Convert every line of the data below into a JSON list of strings, one string per line, leaving out blank lines.

[Records from a dataset]
========
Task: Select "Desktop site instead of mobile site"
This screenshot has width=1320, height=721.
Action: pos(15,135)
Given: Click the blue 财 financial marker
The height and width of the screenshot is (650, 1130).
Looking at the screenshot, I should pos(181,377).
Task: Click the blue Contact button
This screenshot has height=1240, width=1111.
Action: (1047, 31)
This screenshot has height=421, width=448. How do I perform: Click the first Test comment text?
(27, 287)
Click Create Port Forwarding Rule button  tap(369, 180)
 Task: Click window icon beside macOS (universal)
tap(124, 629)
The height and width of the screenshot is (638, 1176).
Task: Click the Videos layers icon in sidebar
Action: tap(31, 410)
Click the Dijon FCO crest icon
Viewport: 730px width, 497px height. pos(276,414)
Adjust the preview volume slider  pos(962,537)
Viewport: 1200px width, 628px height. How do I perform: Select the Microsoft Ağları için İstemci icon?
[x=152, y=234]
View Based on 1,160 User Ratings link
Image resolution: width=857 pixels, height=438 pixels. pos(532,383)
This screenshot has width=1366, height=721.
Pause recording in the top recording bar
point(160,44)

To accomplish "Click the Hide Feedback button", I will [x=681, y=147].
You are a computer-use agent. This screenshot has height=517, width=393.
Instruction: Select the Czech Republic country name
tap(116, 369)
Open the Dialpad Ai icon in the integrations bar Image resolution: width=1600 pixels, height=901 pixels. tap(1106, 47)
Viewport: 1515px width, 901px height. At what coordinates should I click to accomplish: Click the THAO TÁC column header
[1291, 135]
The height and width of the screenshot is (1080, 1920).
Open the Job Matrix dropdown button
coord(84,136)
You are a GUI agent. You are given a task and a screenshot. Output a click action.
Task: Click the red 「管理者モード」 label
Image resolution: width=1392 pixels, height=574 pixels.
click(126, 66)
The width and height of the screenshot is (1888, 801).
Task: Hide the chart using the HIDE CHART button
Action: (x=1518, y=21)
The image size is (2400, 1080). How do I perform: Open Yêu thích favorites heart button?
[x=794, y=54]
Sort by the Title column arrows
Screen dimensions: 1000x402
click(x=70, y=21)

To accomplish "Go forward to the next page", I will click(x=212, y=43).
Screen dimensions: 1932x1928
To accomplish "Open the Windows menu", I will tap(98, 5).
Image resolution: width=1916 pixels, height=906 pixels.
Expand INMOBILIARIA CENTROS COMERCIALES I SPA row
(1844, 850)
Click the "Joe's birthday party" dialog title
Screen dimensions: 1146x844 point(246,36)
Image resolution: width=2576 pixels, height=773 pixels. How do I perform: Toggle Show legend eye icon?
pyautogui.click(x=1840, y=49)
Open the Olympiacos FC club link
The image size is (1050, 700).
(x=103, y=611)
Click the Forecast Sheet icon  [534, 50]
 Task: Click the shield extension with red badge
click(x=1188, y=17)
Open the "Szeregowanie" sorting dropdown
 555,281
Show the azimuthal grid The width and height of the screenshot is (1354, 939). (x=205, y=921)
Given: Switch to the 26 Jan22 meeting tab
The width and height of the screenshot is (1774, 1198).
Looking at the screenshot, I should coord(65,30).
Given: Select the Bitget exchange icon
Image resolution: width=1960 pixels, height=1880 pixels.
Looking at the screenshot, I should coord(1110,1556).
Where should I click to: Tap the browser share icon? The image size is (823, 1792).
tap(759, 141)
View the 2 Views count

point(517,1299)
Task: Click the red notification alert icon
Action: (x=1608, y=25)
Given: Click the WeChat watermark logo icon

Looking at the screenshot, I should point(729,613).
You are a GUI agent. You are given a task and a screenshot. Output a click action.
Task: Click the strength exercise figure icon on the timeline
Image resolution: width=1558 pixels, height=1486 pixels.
========
Exercise response:
[
  "Task: Select \"Desktop site instead of mobile site\"",
  "This screenshot has width=1320, height=721.",
  "Action: pos(15,135)",
  "Given: Click the blue 财 financial marker",
  "The height and width of the screenshot is (650, 1130).",
  "Looking at the screenshot, I should pos(181,377).",
  "Task: Click the blue Contact button",
  "This screenshot has height=1240, width=1111.",
  "Action: (1047, 31)",
  "This screenshot has height=421, width=448. How do I perform: Click the first Test comment text?",
  "(27, 287)",
  "Click Create Port Forwarding Rule button  tap(369, 180)",
  " Task: Click window icon beside macOS (universal)",
  "tap(124, 629)",
  "The height and width of the screenshot is (638, 1176).",
  "Task: Click the Videos layers icon in sidebar",
  "Action: tap(31, 410)",
  "Click the Dijon FCO crest icon",
  "Viewport: 730px width, 497px height. pos(276,414)",
  "Adjust the preview volume slider  pos(962,537)",
  "Viewport: 1200px width, 628px height. How do I perform: Select the Microsoft Ağları için İstemci icon?",
  "[x=152, y=234]",
  "View Based on 1,160 User Ratings link",
  "Image resolution: width=857 pixels, height=438 pixels. pos(532,383)",
  "This screenshot has width=1366, height=721.",
  "Pause recording in the top recording bar",
  "point(160,44)",
  "To accomplish \"Click the Hide Feedback button\", I will [x=681, y=147].",
  "You are a computer-use agent. This screenshot has height=517, width=393.",
  "Instruction: Select the Czech Republic country name",
  "tap(116, 369)",
  "Open the Dialpad Ai icon in the integrations bar Image resolution: width=1600 pixels, height=901 pixels. tap(1106, 47)",
  "Viewport: 1515px width, 901px height. At what coordinates should I click to accomplish: Click the THAO TÁC column header",
  "[1291, 135]",
  "The height and width of the screenshot is (1080, 1920).",
  "Open the Job Matrix dropdown button",
  "coord(84,136)",
  "You are a GUI agent. You are given a task and a screenshot. Output a click action.",
  "Task: Click the red 「管理者モード」 label",
  "Image resolution: width=1392 pixels, height=574 pixels.",
  "click(126, 66)",
  "The width and height of the screenshot is (1888, 801).",
  "Task: Hide the chart using the HIDE CHART button",
  "Action: (x=1518, y=21)",
  "The image size is (2400, 1080). How do I perform: Open Yêu thích favorites heart button?",
  "[x=794, y=54]",
  "Sort by the Title column arrows",
  "Screen dimensions: 1000x402",
  "click(x=70, y=21)",
  "To accomplish \"Go forward to the next page\", I will click(x=212, y=43).",
  "Screen dimensions: 1932x1928",
  "To accomplish \"Open the Windows menu\", I will tap(98, 5).",
  "Image resolution: width=1916 pixels, height=906 pixels.",
  "Expand INMOBILIARIA CENTROS COMERCIALES I SPA row",
  "(1844, 850)",
  "Click the \"Joe's birthday party\" dialog title",
  "Screen dimensions: 1146x844 point(246,36)",
  "Image resolution: width=2576 pixels, height=773 pixels. How do I perform: Toggle Show legend eye icon?",
  "pyautogui.click(x=1840, y=49)",
  "Open the Olympiacos FC club link",
  "The image size is (1050, 700).",
  "(x=103, y=611)",
  "Click the Forecast Sheet icon  [534, 50]",
  " Task: Click the shield extension with red badge",
  "click(x=1188, y=17)",
  "Open the \"Szeregowanie\" sorting dropdown",
  " 555,281",
  "Show the azimuthal grid The width and height of the screenshot is (1354, 939). (x=205, y=921)",
  "Given: Switch to the 26 Jan22 meeting tab",
  "The width and height of the screenshot is (1774, 1198).",
  "Looking at the screenshot, I should coord(65,30).",
  "Given: Select the Bitget exchange icon",
  "Image resolution: width=1960 pixels, height=1880 pixels.",
  "Looking at the screenshot, I should coord(1110,1556).",
  "Where should I click to: Tap the browser share icon? The image size is (823, 1792).",
  "tap(759, 141)",
  "View the 2 Views count",
  "point(517,1299)",
  "Task: Click the red notification alert icon",
  "Action: (x=1608, y=25)",
  "Given: Click the WeChat watermark logo icon",
  "Looking at the screenshot, I should point(729,613).",
  "You are a GUI agent. You are given a task and a screenshot. Output a click action.",
  "Task: Click the strength exercise figure icon on the timeline",
  "Image resolution: width=1558 pixels, height=1486 pixels."
]